We arrived in Yazd after a nine-hour, overnight train ride from Tehran. The relatively smooth trip, most of which we slept through in an air conditioned car, indicated how much twentieth century technology had changed rural Iran. It was easy to forget that until the 1920s the lack of modern transportation methods made regular contact between Yazd and the capital inconceivable. But as we left the train station, the vast, empty desert plane that met us reflected the shimmering early morning sunlight into our sleep-weary eyes and reminded us forcibly of why we had come.
We were retracing the path that the Zoroastrian speakers of Dari, practitioners of Iran's ancient imperial religion, had followed thousands of years before, after the seventh century Arab invasion of the Persian empire. They fled to the country's central regions in search of a haven where they could continue practicing their inherited faith and avoid the persecution by the Arab invaders, who sought to completely convert Iran's native population to Islam.
While the harsh desert climate and landscape they encountered in those desolate areas was unappealing to the Zoroastrian émigrés, it was, more importantly, just as unattractive to their persecutors.

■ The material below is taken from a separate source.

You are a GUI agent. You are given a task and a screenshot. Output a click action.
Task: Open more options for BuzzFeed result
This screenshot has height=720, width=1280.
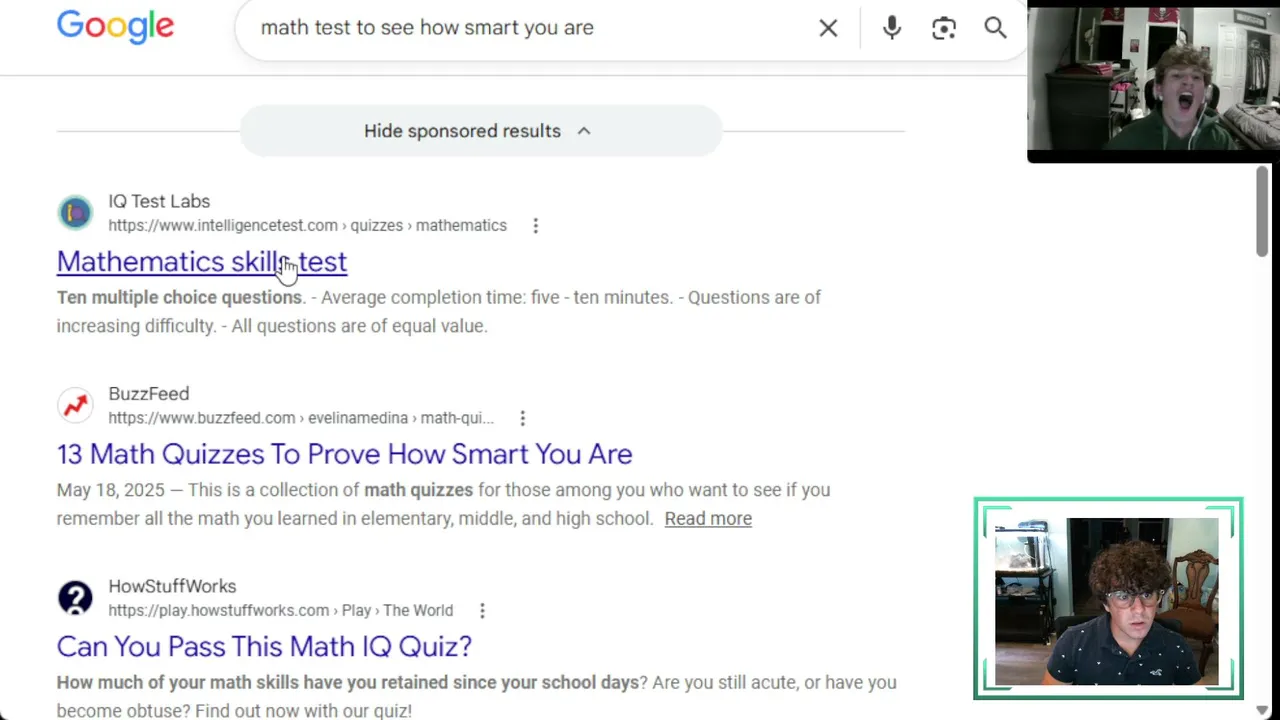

Consequently, the remnants of Iran's once-majority Zoroastrian population, are confined, after a millennium of migration, to the cities of Yazd and Kerman, where today we find the only native speakers of Dari.
While the number of Iranian Zoroastrians overall (currently around 100,000) has dwindled over the past thousand years, the number of Dari speakers among them has decreased, and continues to decrease, at an even more alarming rate. As such, Dari, which, as a member of the Northwestern Iranian language family, is closely related to languages like Gilaki, Kurdish, and Balochi, less closely to Persian, and distantly to the European languages, is today the mother language of only a small portion of Iran's Zoroastrian population, numbering no more than 8,000 to 15,000 people. Because it has so few speakers, Dari is spoken in increasingly confined spheres of usage, and shows signs of converging with Farsi. Thus Dari is considered to be highly endangered.
We are particularly concerned with Dari since its endangered status is exacerbated by the fact it has not been studied adequately. While a selection of grammatical sketches exists, they are either cursory or so old that the resources are inadequate to the task of writing a comprehensive grammar of the language. It is the frightening reality that, if the last speaker were to die today and Dari were to cease to exist, we would know virtually nothing about the language.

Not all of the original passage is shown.